Months after Kayla Mueller’s death, Obama announces new hostage policy

Prescott resident Kayla Mueller was 26 when she was kidnapped in Syria by ISIS militants in August 2013. She died in February while in ISIS custody. (Photo courtesy CNN)

A sign in Prescott urges support for Kayla Mueller, who died in February while a hostage of ISIS. A new White House policy aims to help the government better deal with families of hostages. (Photo by Hunter Marrow)

Kayla Mueller was in Syria doing humanitarian work when she was taken hostage in 2013. In letters to her family, she noted her faith in God and wrote that “even in prison, one can be free.” (Photo courtesy Mueller family)

WASHINGTON – The White House on Wednesday announced a new policy on how it deals with foreign hostage-takers and “in particular its interaction and communication with families whose loved ones have been taken hostage.”

President Barack Obama’s executive order implementing Presidential Policy Directive 30 comes four months after former Prescott resident Kayla Mueller died while being held by ISIS militants, who had held her hostage since August 2013.

Presidential Policy Directive 30

The administration’s new plan for coordinating the government’s response to hostage-taking includes:

  • A reiteration of the “no concessions” policy, while making clear that does not mean “no communication” with families of hostages.
  • Improved communication with families of hostages.
  • A call for appropriate warnings and security information for travelers, and preventive training to government workers abroad.
  • Creation of the Hostage Recovery Fusion Cell and the Hostage Response Group, permanent interagency bodies responsible for coordinating the recovery of hostages.
  • Creation of a family engagement coordinator, a senior position in the administration who will be the point of contact for families of hostages.
  • An assurance that the Justice Department does not intend to prosecute families that attempt to recover hostages through ransom or concessions.
  • The Mueller family did not immediately respond to request for comment on the White House policy change Wednesday.
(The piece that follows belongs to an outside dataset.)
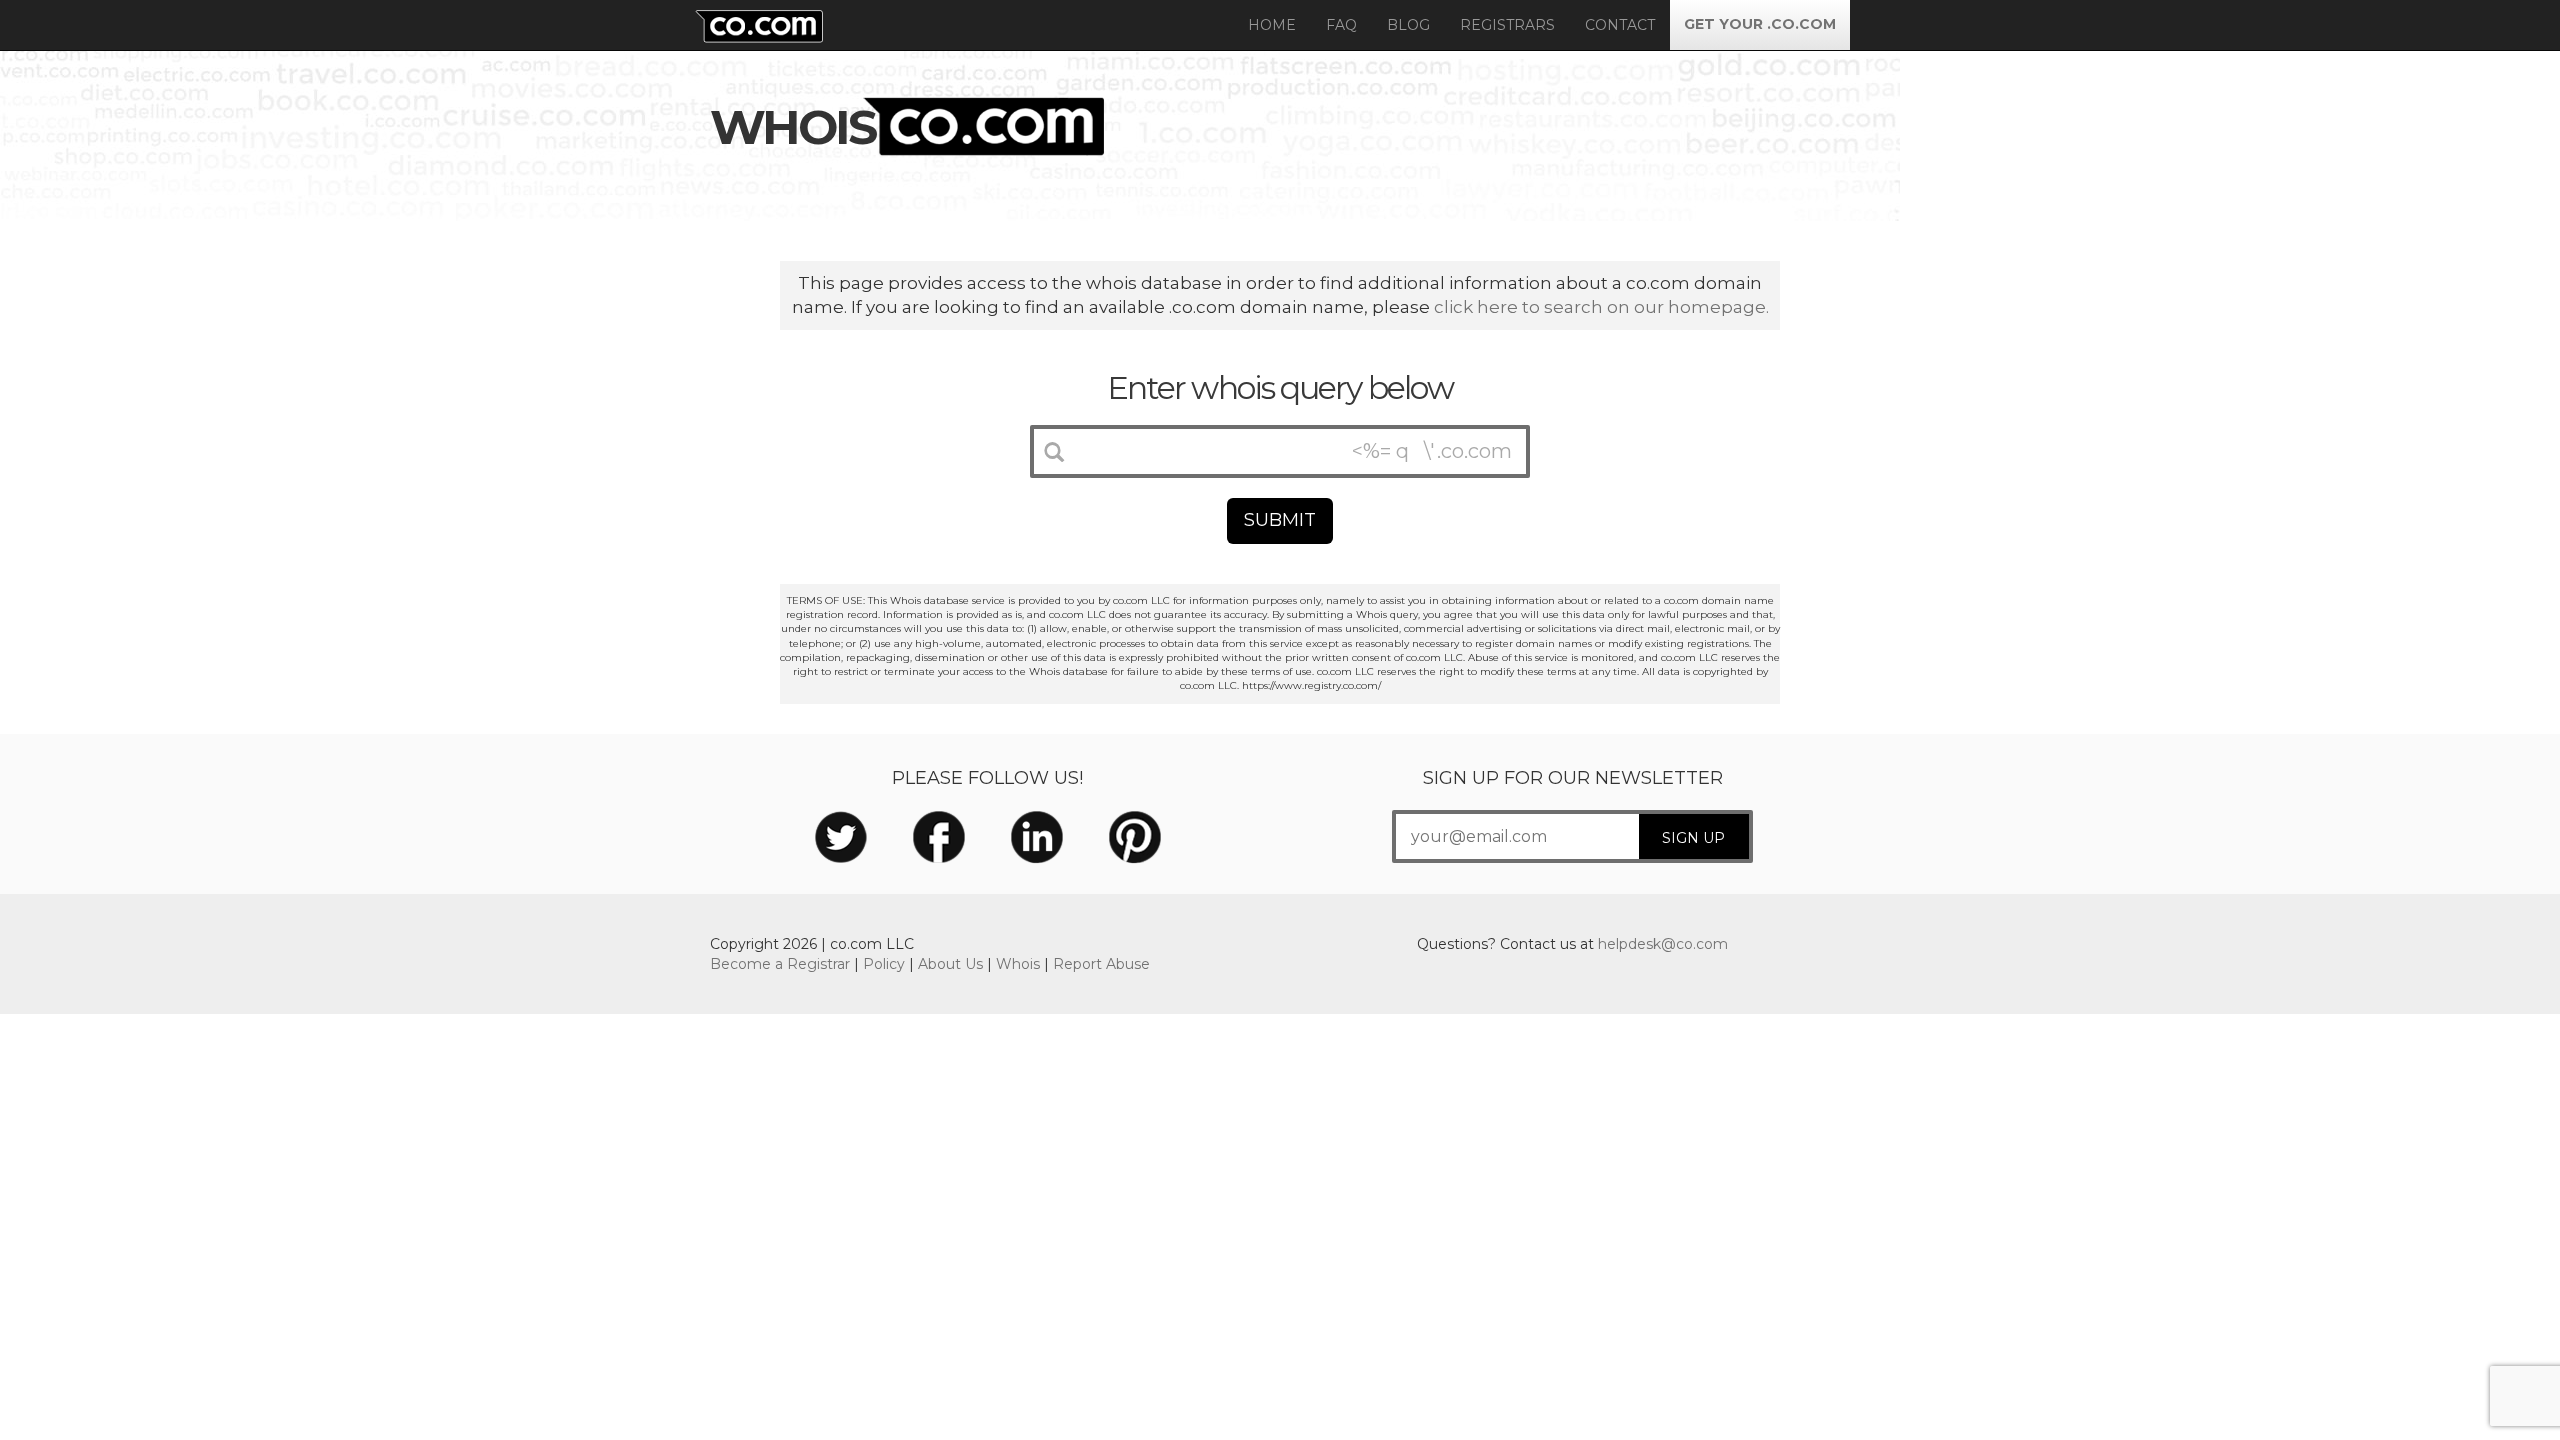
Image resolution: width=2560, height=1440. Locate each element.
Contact (1620, 25)
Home (1272, 25)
    Obama had ordered a review of U.S. policy on hostages in December. In unveiling the results of that review Wednesday, he said more than 80 Americans have been taken hostage since 9/11 and more than half had come home – and “tragically” some had not.

    The new policy reaffirms the government’s long-standing insistence that it will not make concessions to hostage-takers, because of the belief that paying ransom only encourages the taking of more American hostages.

    But the White House Report on Hostage Policy calls for sharing more information and creating better lines of communication between hostage families and the federal government.

    It calls for the creation of a Hostage Response Group and a Hostage Recovery Fusion Cell, which would both enable senior officials across the government to better collaborate on developing hostage recovery plans. The directive would also establish a new position of a point person to deal specifically with hostages’ families.

    Much of the policy, “Presidential Policy Directive (PPD) 30, U.S. Nationals Taken Hostage Abroad and Personnel Recovery Efforts,” was created at the urging of hostage families, Obama said Wednesday.

    “I thank them for sharing their experiences and their ideas with our review team,” Obama said, according to a White House transcript of his remarks. “In fact, many of the changes that we are announcing today are a direct result of their recommendations.”

    Obama also said he had just spent time with some of the families in “a very emotional meeting” at the White House.

    Rep. Paul Gosar, R-Prescott, had been critical of the administration’s handling of the Mueller crisis, but said Wednesday that he supports efforts by the administration to better engage the families of hostages.

    “In the wake of increased kidnappings of American citizens abroad – including Prescott, Arizona, native Kayla Muller – I am supportive of efforts to re-examine how the government works with victims’ families during hostage situations,” Gosar said in emailed statement.

    But he also criticized what he called “drastic inconsistencies in this administration’s foreign policy.”

    “In the past year alone, the president has said the United States does not negotiate with terrorists, yet he acted to trade five senior Taliban leaders for one U.S. military captive, in contravention of U.S. law,” Gosar said.

    Sen. John McCain, R-Arizona, also criticized the new White House policy, saying it does not go far enough to reassure families that they will not be punished for working to free their captive family members.

    “The fact that there is no clear-cut, written policy on whether those who assist in paying a ransom would be prosecuted leaves a troubling lack of clarity for families trying to get their loved ones home,” McCain said in a statement on his office website.

    The new policy takes effect immediately.